A unique aspect of the Business DNA Model is that it provides a common language and dashboard for all tools of Strategic Management including the Business Model Canvas. Tools such as the Balanced Scorecard, Strategy Map, Value Chain, and Five Forces as well as the Business Model Canvas can directly be translated to the universal framework of the Business DNA Model. Conseqently, one can apply the existing body of knowledge in Strategic Management and related disciplines such as Living System Theory to deeply understanding, improving, and innovating on a documented business model. The operational framework of the Business DNA Model is Business Model Project Management (BMPM).
For more details on the Business DNA Model as well as Business Model Project Management (BMPM), see the presentation below.
As the presentation features the business model of Apple's iPod, which is also in the format of a Business Model Canvas in the book, "Business Model Generation," similarities and differences can be observed between the tools of the Business DNA Model and the Business Model Canvas. I may be biased, but I consider the Business DNA Model vastly superior to the Business Model Canvas. What do you think?
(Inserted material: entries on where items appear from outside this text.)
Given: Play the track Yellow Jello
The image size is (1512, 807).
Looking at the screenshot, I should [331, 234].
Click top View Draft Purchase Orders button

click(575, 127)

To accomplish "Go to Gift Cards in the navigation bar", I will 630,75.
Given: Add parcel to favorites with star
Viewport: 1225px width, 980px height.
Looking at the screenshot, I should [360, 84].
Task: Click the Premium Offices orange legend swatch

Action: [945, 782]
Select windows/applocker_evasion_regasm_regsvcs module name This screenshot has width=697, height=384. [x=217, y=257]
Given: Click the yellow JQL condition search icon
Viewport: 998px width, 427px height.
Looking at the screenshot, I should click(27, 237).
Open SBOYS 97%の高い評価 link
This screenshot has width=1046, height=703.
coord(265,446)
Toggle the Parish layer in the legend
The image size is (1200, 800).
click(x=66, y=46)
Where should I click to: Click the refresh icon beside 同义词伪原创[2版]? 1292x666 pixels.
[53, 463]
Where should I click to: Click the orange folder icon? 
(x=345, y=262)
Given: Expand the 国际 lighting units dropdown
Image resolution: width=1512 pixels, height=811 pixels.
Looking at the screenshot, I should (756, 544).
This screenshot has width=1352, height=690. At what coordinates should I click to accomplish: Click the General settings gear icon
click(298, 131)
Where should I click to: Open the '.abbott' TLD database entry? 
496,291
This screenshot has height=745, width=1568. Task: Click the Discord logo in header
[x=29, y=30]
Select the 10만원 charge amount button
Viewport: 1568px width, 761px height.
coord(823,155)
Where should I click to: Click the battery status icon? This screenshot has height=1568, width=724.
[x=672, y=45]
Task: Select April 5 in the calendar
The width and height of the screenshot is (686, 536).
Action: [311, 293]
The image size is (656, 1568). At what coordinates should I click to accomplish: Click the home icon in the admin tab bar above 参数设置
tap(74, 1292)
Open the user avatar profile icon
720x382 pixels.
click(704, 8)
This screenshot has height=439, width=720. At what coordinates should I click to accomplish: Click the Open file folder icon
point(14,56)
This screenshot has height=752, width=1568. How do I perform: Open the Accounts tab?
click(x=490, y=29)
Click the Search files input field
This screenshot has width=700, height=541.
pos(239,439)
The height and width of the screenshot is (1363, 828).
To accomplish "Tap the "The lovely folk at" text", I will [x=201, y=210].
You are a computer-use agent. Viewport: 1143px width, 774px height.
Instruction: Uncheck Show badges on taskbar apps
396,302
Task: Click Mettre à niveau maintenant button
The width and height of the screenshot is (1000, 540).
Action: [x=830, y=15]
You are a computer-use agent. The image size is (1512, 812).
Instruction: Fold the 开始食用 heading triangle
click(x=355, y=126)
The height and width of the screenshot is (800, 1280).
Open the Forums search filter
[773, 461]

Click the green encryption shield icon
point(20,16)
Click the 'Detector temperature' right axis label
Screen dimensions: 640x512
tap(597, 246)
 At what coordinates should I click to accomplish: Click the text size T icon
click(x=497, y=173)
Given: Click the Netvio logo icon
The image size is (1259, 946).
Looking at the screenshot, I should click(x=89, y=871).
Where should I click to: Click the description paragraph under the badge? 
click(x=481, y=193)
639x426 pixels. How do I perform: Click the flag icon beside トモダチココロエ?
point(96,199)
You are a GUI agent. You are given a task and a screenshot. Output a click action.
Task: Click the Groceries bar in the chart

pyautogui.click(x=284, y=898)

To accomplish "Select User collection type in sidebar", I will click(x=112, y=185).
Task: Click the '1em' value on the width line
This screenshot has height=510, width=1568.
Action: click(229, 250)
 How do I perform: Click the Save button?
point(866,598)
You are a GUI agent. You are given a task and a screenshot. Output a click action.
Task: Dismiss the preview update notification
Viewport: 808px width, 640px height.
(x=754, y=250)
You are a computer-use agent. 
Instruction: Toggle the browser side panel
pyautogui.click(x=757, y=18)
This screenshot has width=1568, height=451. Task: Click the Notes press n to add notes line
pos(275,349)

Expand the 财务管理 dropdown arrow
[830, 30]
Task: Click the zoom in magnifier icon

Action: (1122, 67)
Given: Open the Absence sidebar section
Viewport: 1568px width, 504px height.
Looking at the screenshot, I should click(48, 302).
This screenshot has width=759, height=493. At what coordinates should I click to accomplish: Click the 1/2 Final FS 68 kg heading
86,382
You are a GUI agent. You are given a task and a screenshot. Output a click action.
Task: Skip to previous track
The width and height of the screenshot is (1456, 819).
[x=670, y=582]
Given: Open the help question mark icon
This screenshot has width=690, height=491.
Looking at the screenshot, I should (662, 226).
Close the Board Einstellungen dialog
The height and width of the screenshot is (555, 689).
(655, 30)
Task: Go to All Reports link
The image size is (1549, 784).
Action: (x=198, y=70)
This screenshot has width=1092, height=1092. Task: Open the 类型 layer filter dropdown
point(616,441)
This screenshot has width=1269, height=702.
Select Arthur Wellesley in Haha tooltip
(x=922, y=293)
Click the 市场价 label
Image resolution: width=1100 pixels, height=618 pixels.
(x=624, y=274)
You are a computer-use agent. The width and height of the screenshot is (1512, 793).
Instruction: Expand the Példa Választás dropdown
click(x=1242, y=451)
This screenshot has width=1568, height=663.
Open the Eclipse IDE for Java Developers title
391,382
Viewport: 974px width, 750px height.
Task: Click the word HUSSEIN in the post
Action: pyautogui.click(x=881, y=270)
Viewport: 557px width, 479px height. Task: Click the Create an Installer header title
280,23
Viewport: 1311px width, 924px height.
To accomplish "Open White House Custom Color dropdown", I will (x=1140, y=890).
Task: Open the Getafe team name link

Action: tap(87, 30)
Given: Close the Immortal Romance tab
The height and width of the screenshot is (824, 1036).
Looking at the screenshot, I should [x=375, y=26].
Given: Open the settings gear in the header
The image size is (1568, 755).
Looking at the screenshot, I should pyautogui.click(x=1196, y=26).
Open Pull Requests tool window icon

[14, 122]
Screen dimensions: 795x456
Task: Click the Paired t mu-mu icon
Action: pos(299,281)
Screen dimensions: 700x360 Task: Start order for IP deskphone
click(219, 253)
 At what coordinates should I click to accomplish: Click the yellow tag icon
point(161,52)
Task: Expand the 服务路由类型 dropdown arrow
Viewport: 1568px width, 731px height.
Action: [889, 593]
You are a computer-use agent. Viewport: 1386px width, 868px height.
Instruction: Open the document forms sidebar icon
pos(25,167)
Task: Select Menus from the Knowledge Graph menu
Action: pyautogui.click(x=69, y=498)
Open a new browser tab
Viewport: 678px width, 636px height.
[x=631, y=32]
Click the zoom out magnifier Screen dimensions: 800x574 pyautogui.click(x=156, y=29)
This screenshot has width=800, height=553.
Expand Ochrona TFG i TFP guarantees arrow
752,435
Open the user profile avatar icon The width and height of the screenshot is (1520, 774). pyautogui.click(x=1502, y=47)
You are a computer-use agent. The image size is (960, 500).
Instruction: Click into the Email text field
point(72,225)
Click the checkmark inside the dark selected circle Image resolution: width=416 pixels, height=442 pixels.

I look forward to hearing your feedback.
Dear Rod, thanks for your extensive reply. It seems that you are even substantially more critical towards the canvas than I am. We share some criticisms, especially regarding your point 1 (primarily its narrow definition of value - which applies to much of the strategy literature anyway) .
I am not sure whether I agree with your second point - my experience is that the graphical layout is one of its strengths and reasons for its success (besides of extensive and smart marketing), but of course improvements are possible. A side-by-side test of the various layouts would be useful here.
Regarding complementarity to other strategy tools, I don't think there is a particular reason to assume that all should be complementary. In fact, I think there is probably too much complementarity and similarity in current strategy tools - with the risk of becoming a dogma, as if strategy is what these tools reflect. For the sake of stimulating debate, I would even like to see tools that are incommensurable with the existing ones - I am primarily taking an academic perspective here. My additional critique to the canvas could perhaps even be that it is too similar to existing tools in its underlying assumptions (money making as the ultimate goal) and resulting elements to pay attention to (resources, customers, revenues, costs, ...).
Thanks for sharing your alternative 'Business DNA Model' and I am looking forward to the opinion of others.